• [YOUR TASK]
In the records below, find each line containing the word "Open" and copy it.

=== EXTRACTED INFORMATION ===

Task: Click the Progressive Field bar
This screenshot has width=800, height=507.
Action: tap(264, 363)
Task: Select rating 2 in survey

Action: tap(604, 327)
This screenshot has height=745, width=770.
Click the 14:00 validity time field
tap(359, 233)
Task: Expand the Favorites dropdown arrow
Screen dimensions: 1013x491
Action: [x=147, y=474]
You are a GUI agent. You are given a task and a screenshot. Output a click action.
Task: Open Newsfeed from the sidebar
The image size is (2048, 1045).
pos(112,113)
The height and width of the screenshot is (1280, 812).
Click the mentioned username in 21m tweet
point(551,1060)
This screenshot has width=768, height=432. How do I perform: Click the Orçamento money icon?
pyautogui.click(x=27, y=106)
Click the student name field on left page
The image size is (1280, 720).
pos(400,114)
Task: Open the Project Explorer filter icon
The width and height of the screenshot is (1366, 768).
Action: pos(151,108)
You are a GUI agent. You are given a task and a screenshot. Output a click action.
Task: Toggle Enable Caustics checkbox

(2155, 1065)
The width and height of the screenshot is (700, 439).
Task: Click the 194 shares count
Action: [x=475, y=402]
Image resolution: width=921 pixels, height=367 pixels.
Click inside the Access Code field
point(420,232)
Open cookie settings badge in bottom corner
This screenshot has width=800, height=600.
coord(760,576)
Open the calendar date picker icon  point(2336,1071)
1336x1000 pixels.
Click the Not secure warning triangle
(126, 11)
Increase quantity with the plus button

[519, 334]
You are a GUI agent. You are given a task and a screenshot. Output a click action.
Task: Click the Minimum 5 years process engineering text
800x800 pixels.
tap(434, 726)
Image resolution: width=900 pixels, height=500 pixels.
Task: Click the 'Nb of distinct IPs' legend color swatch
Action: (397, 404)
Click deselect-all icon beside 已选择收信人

===

• [REPLY]
Task: Open Newsfeed from the sidebar
Task: Open the Project Explorer filter icon
Open cookie settings badge in bottom corner
Open the calendar date picker icon  point(2336,1071)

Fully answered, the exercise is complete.